# What this task involves
Repeat exactly what runs from the line containing "Instruction: Toggle the" through the last line of the material below. Do not copy the pictures.
# # # # # # #
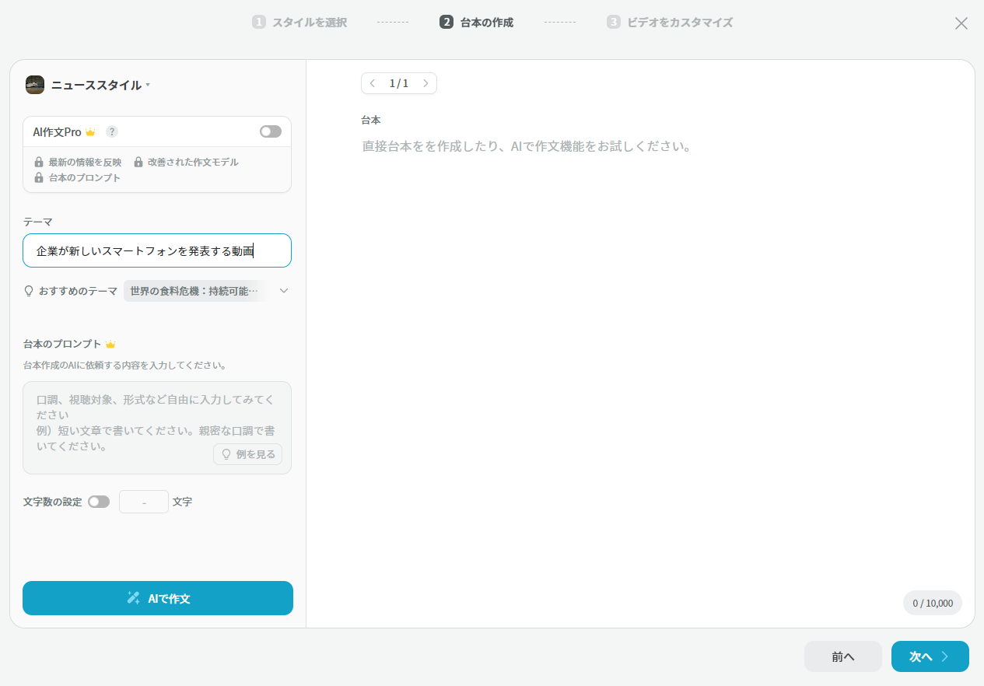Select the suggested theme 世界の食料危機 chip
Screen dimensions: 984x686
[x=194, y=291]
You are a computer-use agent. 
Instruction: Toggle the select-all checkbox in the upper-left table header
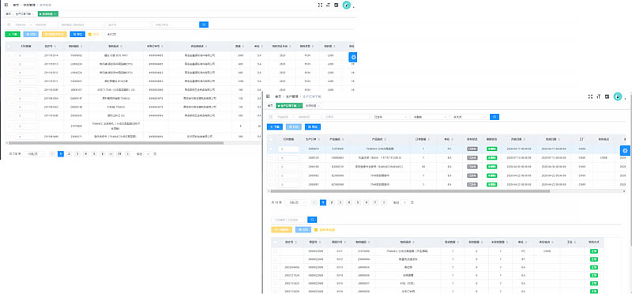9,47
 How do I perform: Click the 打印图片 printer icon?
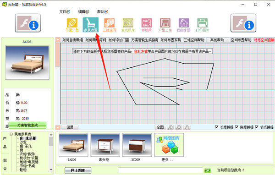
# # # # # # #
# Finished exercise
Instruction: Toggle the select-all checkbox in the upper-left table header
9,47
 How do I perform: Click the 打印图片 printer icon?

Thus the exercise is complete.